30 de octubre de 2013
Un burgués
Finalmente llegué a convencerme:
No tenía nada que decir. El mundo de mis emociones era pequeño. Ahí radicaba la verdad. Mi espíritu no se relacionaba con los intereses y problemas de la humanidad, ni con la vida de los hombres que me rodeaban, sino con algunas ambiciones personales, carentes de valor.
Mi misma disconformidad con el medio en que actuaba, era simulada. Siendo sincero, cínicamente sincero, la sociedad en que me desplazaba me parecía muy bien estructurada para satisfacer materialmente las necesidades de mi egoísmo. Cuando el arzobispo me excomulgó, posiblemente tenía razón porque su religión se me daba un pepino. Cuando me acerqué a los obreros, mi impulso fue artificial, era un gesto, y yo no puedo afirmar honestamente que se me importe algo que los obreros estén bien o estén mal. ¡Allá ellos y sus problemas! Les estoy profundamente agradecido de que me hayan rechazado, porque si no, vaya a saber cómo, por un impulso de vanidad estúpida me hubiera complicado la existencia.

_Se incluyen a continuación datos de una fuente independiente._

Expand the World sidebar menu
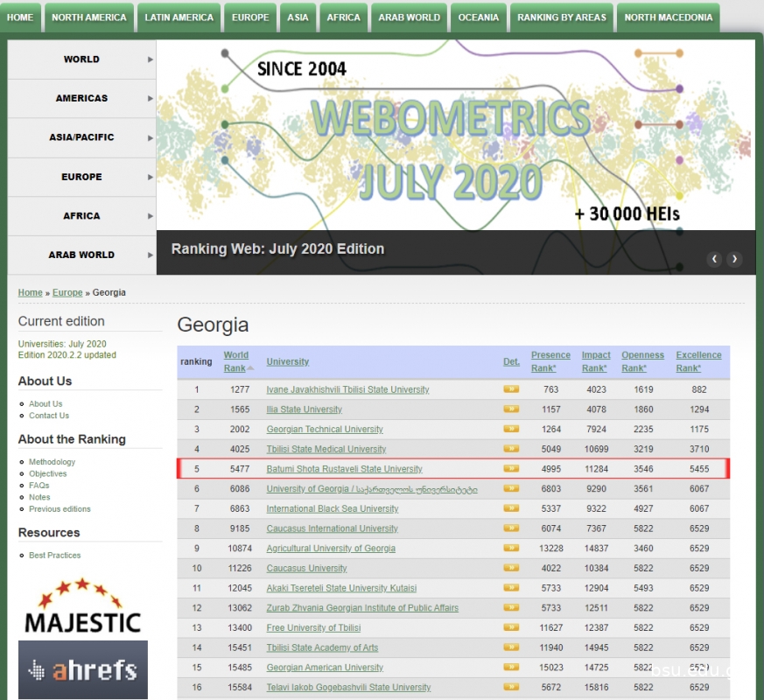The height and width of the screenshot is (700, 764). click(81, 60)
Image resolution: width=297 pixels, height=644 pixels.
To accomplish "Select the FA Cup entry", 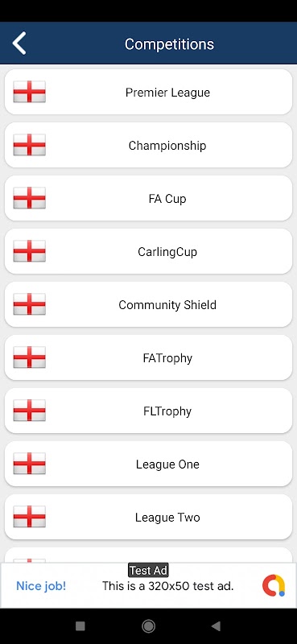I will pyautogui.click(x=148, y=198).
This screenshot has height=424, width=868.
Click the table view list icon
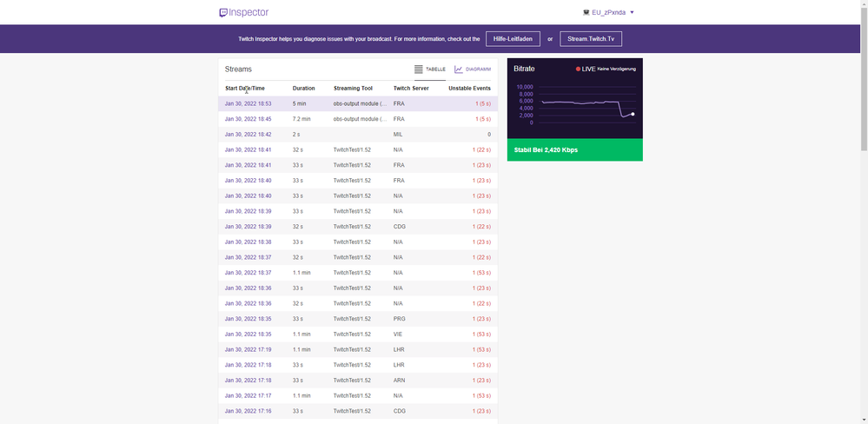tap(419, 69)
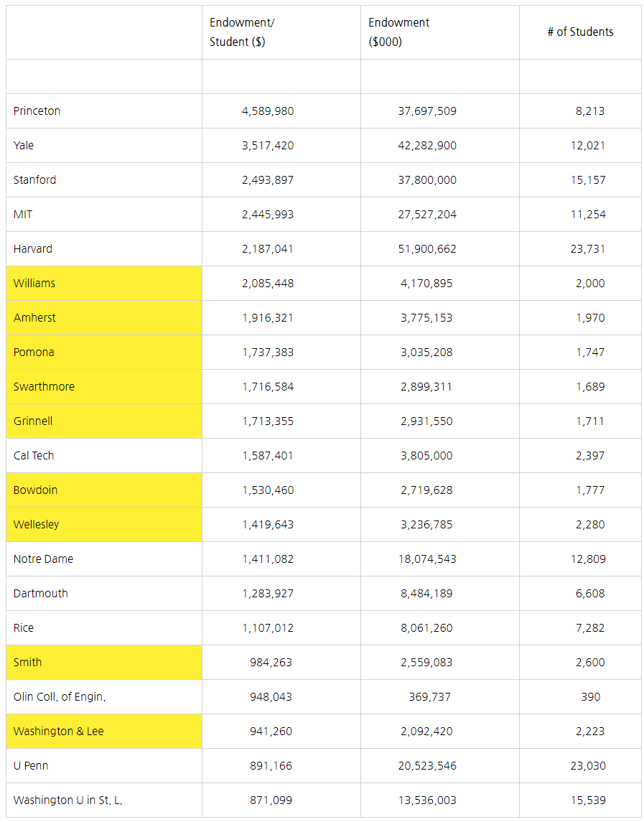Click the highlighted Amherst cell
The width and height of the screenshot is (644, 822).
[x=34, y=318]
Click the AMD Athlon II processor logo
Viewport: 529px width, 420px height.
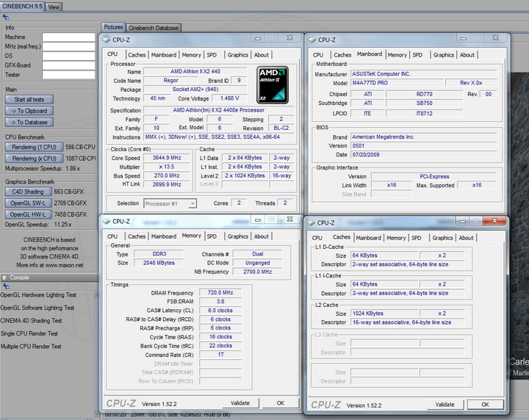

Soy un burgués egoísta. Lo reconozco. De allí que nada alcanza a indignarme seriamente. Ni lo bueno ni lo malo. Tampoco experimento un ardiente afán de deslumbrar a mis prójimos. Si he dicho en alguna parte que sufría cuando no podía escribir, es mentira. Me he apartado de la verdad para adornar mi personalidad con un atributo que pudiera tornarla interesante.
Mi vanidad me ha molestado durante cierto tiempo. No lo negaré. Pero también mi vanidad se satisfacía comprobando que la insuficiencia mental de los otros hombres, incluso los que triunfaban, era mucho mayor que la mía.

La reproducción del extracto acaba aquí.